* [Tasks]:
A. Which Bible passage does the article on missionary dating quote, including its verse range?
B. List every section heading in the article on missionary dating.

What is missionary dating?    

Missionary dating is when a Christian dates a non-believer for the purpose of converting them over to Christianity. Though this form of getting to know someone while trying to lead them to Christ seems like a great idea, it is not God’s purpose for dating. While dating is not bad if your focus is to honor and glorify God, it is not the way to bring someone to Christ–no matter how beautiful or handsome that person is.

God’s purpose for dating 

“You are not restricted by us, but you are restricted in your own affections…Do not be unequally yoked with unbelievers…Or what fellowship has the light with darkness? What accord has Christ with Belial (the devil)? Or what portion does a believer share with an unbeliever? What agreement has the temple of God with idols? For we are the temple of the living God.” 2 Corinthians 6:12-16 ESV 

The most common definition of “unequally yoked” that Christians use today is talking about non-believers marrying believers. This goes for your dating relationships as well. If you are a believer, it is the Lord’s will for you to date and marry a believer. He does not want us to be “unequally yoked.” Why? Because you are restricting yourself from loving God and glorifying Him with your whole heart. While your relationship with God is personal, the person you are going to marry should constantly be pointing you back to Jesus. He or she shouldn’t be a distraction from your devotion to God.

Hidden intentions 

Some Christians aren’t convicted on this issue and justify themselves when they date because they say that God would want them to be happy and that He doesn’t want them to be lonely. But are you truly accepting your boyfriend or girlfriend and loving them for who they are if your hidden intentions are to convert them over to Christianity? 

Dating to convert someone is built on false intentions, which is extremely harmful to your relationship. Trying to change someone to believe what you believe never works because you simply can’t change a person’s heart. A person’s heart will only change when the work of the Holy Spirit reveals that they need Jesus. Dating a non-believer restricts you in your personal relationship with God and could inhibit your faith from growing further. Getting to encourage someone in their walk with God is a blessing, but that should be done in an equally yoked relationship–where both of you are pursuing God actively and building each other up in Christ.

Don’t settle for less 

Don’t settle for less than what God has for you. Relationships are a beautiful and complicated part of life. We are relational beings who long to be known for who we are. God gave us the desire to love and be loved, and even as we are fully known and fully loved by God, we still seek after romance and fantasies–looking for things to fill up the empty black hole of loneliness.  

As humans, we will always battle against the desires of our flesh. Dating has been accepted by our culture in trying out people to see if you’re compatible and if they don’t fit, you break off that relationship. Today, Christian guys and girls are finding it harder to find someone who is pursuing Jesus passionately and shares the same dreams and ambitions as they do. While many of us have the desire to marry a godly person, Christian singles either settle for a lifetime of singleness, dedicating their lives to glorifying God through ministry, or they become tired of waiting on God to bring “their person” and settle for someone who isn’t a Christian.

* [Data provided]:
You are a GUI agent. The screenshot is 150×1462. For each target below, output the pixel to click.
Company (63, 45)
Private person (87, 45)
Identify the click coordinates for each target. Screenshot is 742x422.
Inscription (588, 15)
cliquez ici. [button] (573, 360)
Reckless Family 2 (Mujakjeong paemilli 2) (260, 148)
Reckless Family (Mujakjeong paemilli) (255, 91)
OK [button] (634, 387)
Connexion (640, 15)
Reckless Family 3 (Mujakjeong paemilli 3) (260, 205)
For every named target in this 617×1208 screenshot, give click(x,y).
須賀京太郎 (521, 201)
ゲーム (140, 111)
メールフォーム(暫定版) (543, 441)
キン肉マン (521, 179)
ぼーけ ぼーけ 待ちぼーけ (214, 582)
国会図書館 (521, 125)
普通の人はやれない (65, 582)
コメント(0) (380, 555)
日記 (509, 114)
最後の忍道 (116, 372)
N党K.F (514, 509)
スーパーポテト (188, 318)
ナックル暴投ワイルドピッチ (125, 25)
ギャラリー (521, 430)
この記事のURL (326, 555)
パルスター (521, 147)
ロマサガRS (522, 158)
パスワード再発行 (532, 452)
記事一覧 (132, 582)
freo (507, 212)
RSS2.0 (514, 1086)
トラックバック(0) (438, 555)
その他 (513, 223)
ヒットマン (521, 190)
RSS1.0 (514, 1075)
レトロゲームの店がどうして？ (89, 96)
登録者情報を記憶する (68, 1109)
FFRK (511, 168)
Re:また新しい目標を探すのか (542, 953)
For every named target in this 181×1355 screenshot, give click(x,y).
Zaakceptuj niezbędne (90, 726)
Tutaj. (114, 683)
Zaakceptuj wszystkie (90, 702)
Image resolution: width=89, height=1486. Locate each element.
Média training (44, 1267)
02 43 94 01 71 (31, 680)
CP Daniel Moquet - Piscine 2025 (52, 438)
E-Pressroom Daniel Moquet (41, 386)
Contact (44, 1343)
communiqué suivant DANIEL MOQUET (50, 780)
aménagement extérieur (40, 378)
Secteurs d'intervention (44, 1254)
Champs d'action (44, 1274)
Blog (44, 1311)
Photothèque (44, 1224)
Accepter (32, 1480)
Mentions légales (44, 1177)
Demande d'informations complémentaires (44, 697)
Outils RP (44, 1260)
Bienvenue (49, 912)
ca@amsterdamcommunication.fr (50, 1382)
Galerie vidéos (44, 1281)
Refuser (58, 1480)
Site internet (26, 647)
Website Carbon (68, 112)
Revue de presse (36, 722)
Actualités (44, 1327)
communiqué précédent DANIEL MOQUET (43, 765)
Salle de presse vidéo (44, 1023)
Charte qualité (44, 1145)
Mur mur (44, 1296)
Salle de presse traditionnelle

* [Responses to the exercise]:
A. 2 Corinthians 6:12-16 (ESV)

B.
What is missionary dating?
God’s purpose for dating
Hidden intentions
Don’t settle for less